Sunday, 13 January 2008

Hay-on-Wye to Pandy

Described on a map, today's stretch of Offa's Dyke looks almost perfect. The path takes the crest of a long ridge which rises to just over 2300ft, with the promise of magnificent views and after the initial ascent, rapid progress southwards. Hay Bluff forms the rounded end of the ridge and looks down benevolently on the little town of Hay-on-Wye. Yesterday it was clearly iced with snow, but this morning I only had memories as cloud shrouded its current state in mystery.

Following a well travelled path and soon gaining height, the blustery gusts I had noticed in town grew to form a constant and strong wind. After climbing steeply through a wood, I emerged on a grassy plateau that spread out from the base of the bluff. The wind swept down these treeless slopes and blasted me with incredible force. I could hear nothing but roaring as it rushed past and struggled to make upward progress. I began to consider alternatives to the exposed ridge, which seemed a bit daft.

For some reason I kept going, ignoring a path into the valley that runs alongside. After rounding the nose of the hill, the wind began to ease slightly and I took the opportunity to rest a little before I headed up onto the ridge and all hell broke loose. Reaching the crest, it was more like a boggy plateau and I could follow the flagstones in the disorientating clouds. The wind knocked me about constantly, many times off the path which I then had to fight my way back onto, but I was able to walk roughly where I wanted to go. In this world of drifting whiteness and occasional stinging showers, the presence of such a powerful, noisy and invisible force was unnerving.

Although the flagstones disappeared in places and I had to pick my way through the bog, I found my way to the summit cairn. It was all downhill from here. After some time I dipped down under the clouds and got a taste of the views that make this part of the world so special. On the Welsh side, peaty ridges rose to impressive heights and hid narrow green valleys, while the English side is a blanket of fields and trees that stretches into the distance. After many hours with the wind as a constant companion, I was becoming more comfortable with the situation and was glad I hadn't chickened out earlier.
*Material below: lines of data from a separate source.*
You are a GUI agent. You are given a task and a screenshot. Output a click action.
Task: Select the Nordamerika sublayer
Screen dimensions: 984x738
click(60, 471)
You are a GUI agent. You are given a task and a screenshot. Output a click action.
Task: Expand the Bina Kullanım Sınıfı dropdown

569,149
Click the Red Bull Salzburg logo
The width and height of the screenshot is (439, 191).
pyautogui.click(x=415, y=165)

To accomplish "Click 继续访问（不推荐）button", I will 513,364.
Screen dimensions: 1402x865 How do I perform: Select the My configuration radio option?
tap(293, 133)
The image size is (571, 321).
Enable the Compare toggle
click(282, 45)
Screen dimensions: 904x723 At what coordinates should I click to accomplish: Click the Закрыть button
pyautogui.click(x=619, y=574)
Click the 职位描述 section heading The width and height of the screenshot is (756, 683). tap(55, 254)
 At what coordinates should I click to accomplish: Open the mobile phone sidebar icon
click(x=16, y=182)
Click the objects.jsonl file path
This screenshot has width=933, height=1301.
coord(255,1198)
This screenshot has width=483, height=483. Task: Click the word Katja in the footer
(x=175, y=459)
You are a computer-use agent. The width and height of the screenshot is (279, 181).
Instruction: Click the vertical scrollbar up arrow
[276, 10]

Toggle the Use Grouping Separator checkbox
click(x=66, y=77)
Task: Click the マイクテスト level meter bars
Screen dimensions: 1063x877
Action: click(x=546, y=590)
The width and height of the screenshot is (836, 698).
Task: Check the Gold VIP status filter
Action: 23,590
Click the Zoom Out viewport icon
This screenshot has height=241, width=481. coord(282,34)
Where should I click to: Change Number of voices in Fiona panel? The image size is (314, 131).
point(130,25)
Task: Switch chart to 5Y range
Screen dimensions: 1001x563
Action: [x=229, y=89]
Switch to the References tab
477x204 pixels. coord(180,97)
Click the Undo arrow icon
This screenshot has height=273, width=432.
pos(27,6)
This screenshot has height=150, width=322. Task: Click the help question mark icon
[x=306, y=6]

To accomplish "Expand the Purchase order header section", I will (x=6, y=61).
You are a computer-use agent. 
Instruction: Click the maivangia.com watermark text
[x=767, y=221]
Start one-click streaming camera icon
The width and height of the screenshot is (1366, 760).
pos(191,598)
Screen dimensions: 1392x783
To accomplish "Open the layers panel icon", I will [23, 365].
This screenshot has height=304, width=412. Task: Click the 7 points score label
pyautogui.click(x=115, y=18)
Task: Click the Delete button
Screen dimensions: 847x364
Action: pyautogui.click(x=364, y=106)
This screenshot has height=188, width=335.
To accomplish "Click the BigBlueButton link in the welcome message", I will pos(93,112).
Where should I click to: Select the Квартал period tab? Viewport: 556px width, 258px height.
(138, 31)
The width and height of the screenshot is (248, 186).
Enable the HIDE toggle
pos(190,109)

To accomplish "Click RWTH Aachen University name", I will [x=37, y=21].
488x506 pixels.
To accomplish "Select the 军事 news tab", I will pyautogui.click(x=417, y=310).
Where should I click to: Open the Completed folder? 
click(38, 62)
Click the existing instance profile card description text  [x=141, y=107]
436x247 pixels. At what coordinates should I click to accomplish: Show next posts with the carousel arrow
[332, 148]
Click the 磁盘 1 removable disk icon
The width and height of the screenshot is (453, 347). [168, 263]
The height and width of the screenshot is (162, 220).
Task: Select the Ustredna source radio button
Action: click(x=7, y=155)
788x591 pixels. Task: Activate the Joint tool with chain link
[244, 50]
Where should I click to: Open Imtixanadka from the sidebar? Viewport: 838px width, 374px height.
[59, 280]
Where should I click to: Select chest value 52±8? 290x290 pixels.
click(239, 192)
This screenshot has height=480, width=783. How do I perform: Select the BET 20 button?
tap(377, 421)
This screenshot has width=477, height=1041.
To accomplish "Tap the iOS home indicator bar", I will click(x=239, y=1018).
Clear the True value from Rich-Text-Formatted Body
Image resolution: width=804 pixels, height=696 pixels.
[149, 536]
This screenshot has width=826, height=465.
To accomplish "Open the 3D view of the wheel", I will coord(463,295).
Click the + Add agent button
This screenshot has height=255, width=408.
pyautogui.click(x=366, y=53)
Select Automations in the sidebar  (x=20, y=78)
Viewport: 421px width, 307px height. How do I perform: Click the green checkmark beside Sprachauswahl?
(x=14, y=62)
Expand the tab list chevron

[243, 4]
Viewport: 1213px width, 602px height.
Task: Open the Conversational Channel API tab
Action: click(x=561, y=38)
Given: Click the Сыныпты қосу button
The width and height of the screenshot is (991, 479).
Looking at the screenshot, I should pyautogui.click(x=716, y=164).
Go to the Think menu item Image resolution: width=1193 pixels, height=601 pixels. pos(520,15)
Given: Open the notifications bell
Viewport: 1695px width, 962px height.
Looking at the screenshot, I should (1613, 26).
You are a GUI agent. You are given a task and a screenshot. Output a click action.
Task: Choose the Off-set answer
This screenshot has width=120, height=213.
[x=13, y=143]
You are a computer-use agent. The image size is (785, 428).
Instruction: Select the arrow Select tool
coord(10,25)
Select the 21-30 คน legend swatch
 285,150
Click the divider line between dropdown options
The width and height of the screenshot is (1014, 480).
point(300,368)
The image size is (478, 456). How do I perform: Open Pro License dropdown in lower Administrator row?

The ridge went on for many more miles, and I used the trig points and cross paths to judge my progress. It also became much narrower, with one particular section being a little bit exciting as I couldn't let the wind deposit me too far to the side. The more I descended, the more the wind began to ease, until I dropped off the ridge itself to wander through the remains of a hill fort. Lanes led down to the valley, before I followed a main road through the very strung out village of Pandy to find an inn.

Settling down to a pint, I slowly adjusted to the lack of noise, although it'll take a while for the ruddy glow to leave my wind scoured cheeks. As the landlord said, “that should have blown out a few cobwebs”.